この記事でわかること
- 相続税の配偶者控除の概要
- 相続税の配偶者控除の適用要件
- 配偶者控除を受けることによる節税効果
相続税の申告をする際に、「相続税の配偶者控除」の特例の適用を受けることがあります。
相続税の配偶者控除は、非常に相続税の負担軽減に大きな効果があるので、配偶者が亡くなった場合、多くの相続人が適用を受けることとなります。
そこでこの記事では、相続税の配偶者控除の適用を受けるために必要な要件をご紹介していきます。
また、実際にどれくらいの節税効果があるのか、その試算も見ていきましょう。
相続税の配偶者控除とは
相続税の配偶者控除とは、被相続人の遺産をその配偶者が相続した場合に、配偶者に対して適用される相続税上の特例です。
相続税の計算は、実際に相続した遺産の金額に応じて、それぞれの相続人に納付義務が生じます。

### 提供資料:
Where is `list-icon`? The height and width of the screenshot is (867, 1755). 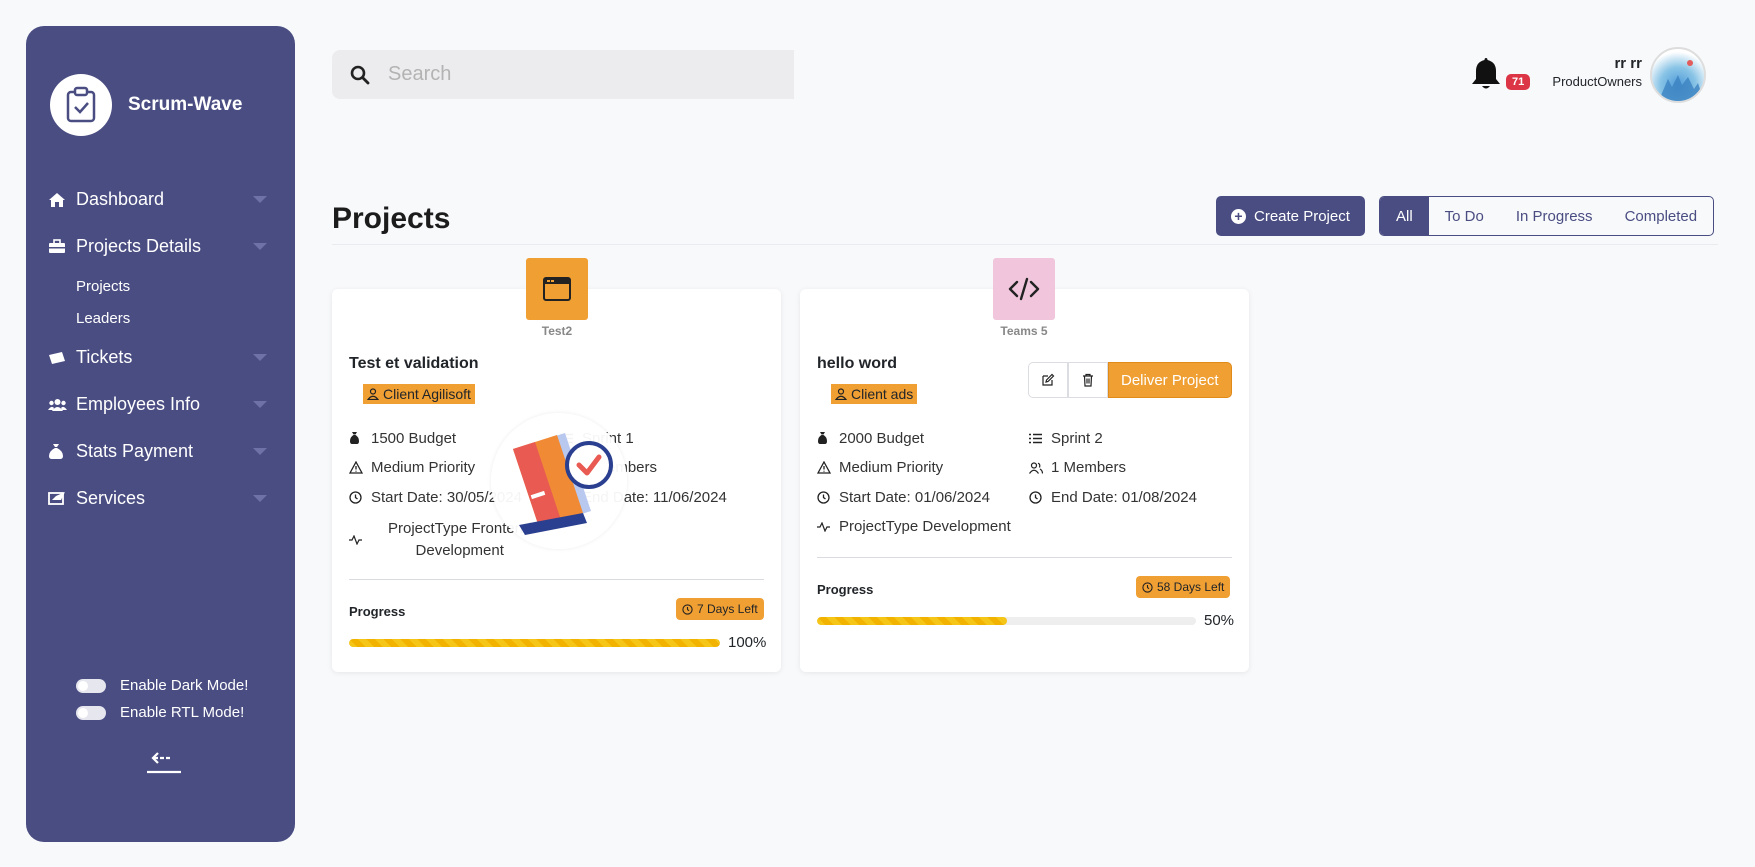 list-icon is located at coordinates (1040, 438).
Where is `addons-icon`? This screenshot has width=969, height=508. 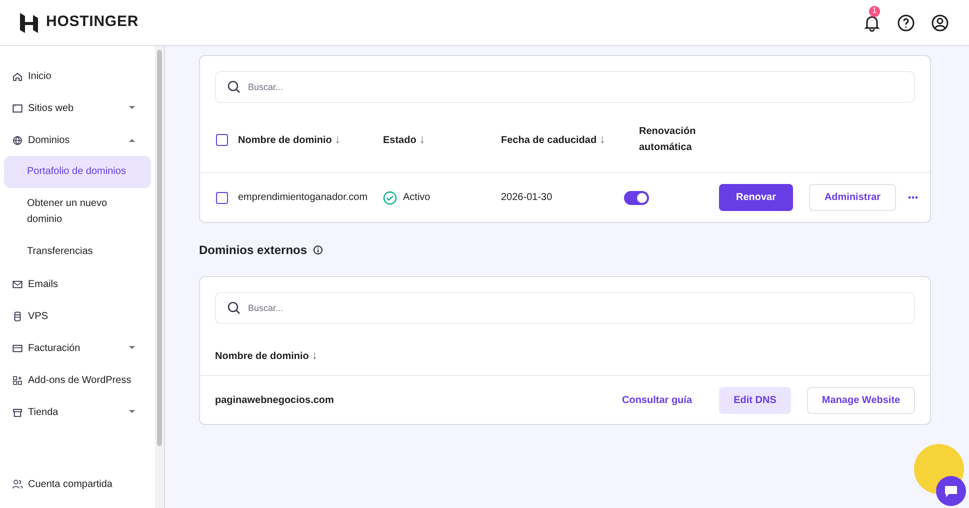
addons-icon is located at coordinates (18, 380).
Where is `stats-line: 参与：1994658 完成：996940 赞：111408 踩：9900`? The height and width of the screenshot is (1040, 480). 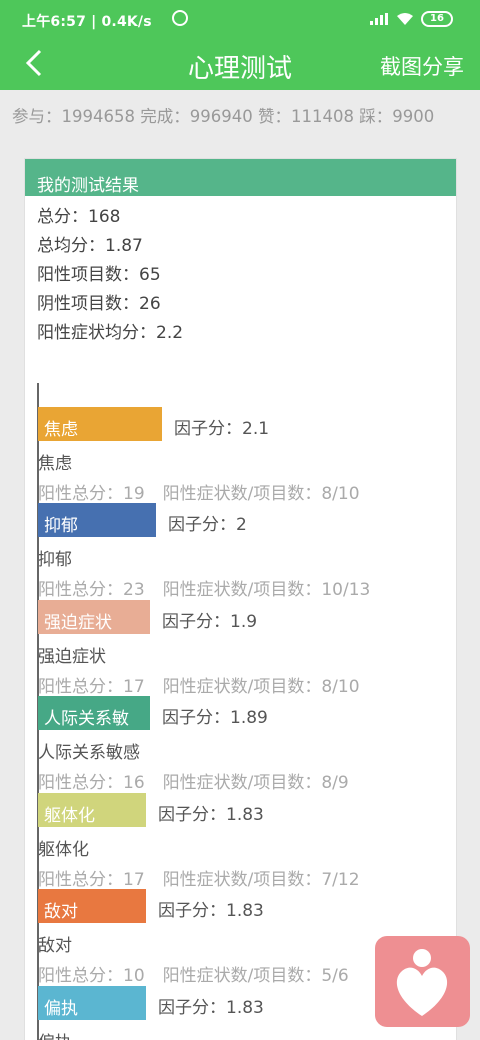 stats-line: 参与：1994658 完成：996940 赞：111408 踩：9900 is located at coordinates (223, 115).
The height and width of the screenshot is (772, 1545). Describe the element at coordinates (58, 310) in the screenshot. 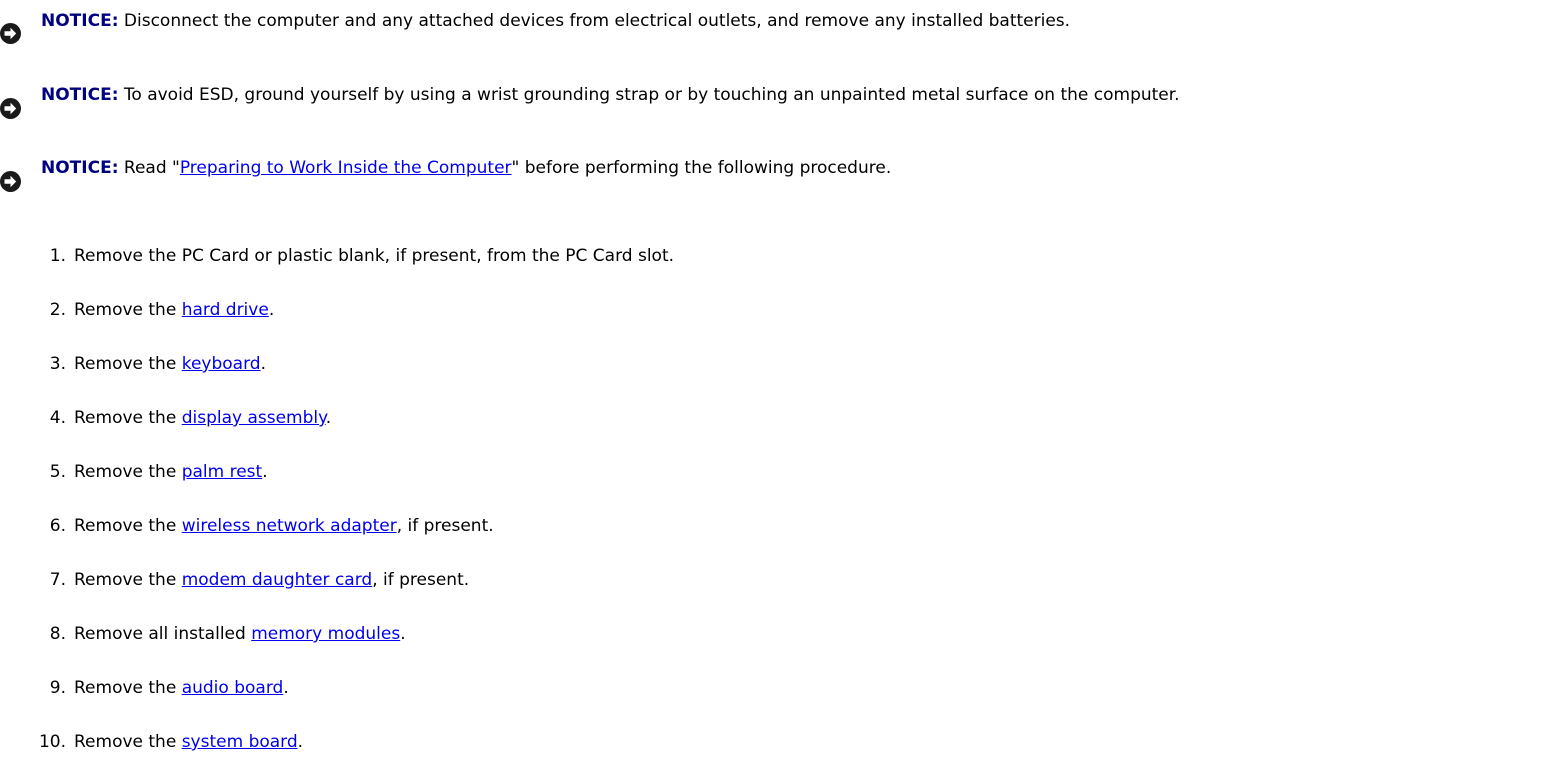

I see `step-number: 2.` at that location.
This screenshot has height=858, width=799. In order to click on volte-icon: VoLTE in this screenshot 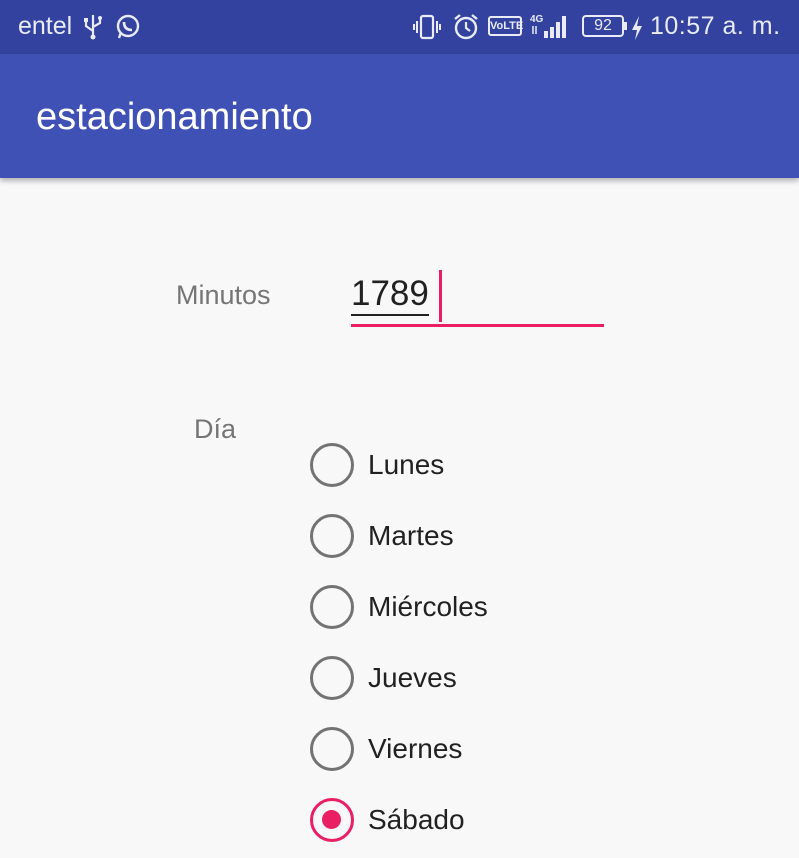, I will do `click(506, 26)`.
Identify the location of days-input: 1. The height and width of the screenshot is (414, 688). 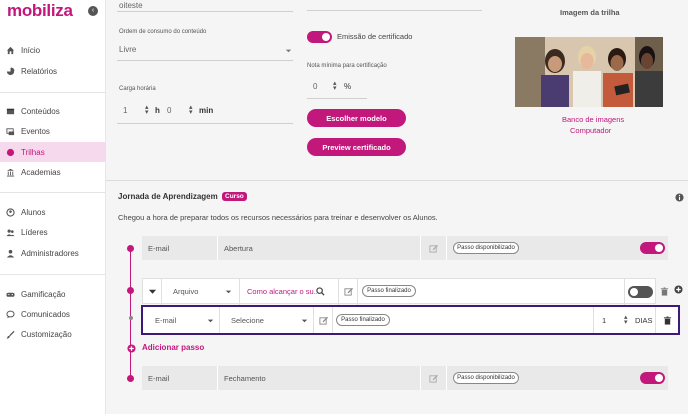
(604, 320).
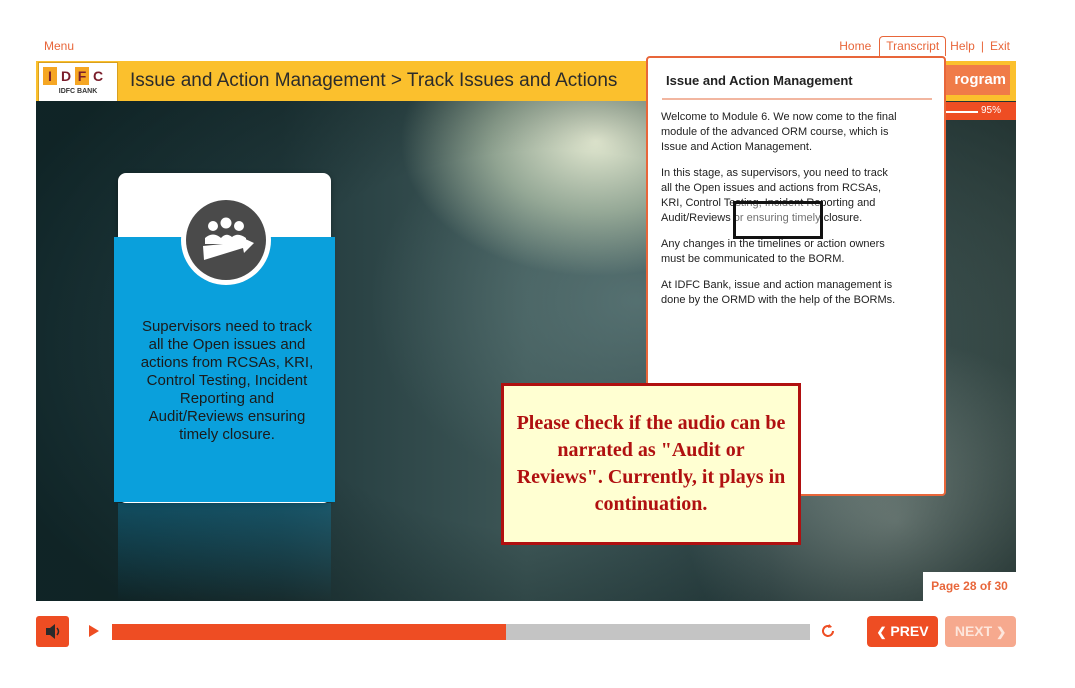  Describe the element at coordinates (50, 76) in the screenshot. I see `logo-letter: I` at that location.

### 作業指示:
(1) 本文の冒頭にある「この記事でわかること」に挙げられた項目を、すべて書き出してください。
(2) 本文を、「相続税の配偶者控除は、非常に」という語のあるところから書き写し、「用される相続税上の特例です。」のあとで止めてください。
資料の各項目は、本文とは関係がありません。

### 解答:
(1)
- 相続税の配偶者控除の概要
- 相続税の配偶者控除の適用要件
- 配偶者控除を受けることによる節税効果

(2)
相続税の配偶者控除は、非常に相続税の負担軽減に大きな効果があるので、配偶者が亡くなった場合、多くの相続人が適用を受けることとなります。
そこでこの記事では、相続税の配偶者控除の適用を受けるために必要な要件をご紹介していきます。
また、実際にどれくらいの節税効果があるのか、その試算も見ていきましょう。
相続税の配偶者控除とは
相続税の配偶者控除とは、被相続人の遺産をその配偶者が相続した場合に、配偶者に対して適用される相続税上の特例です。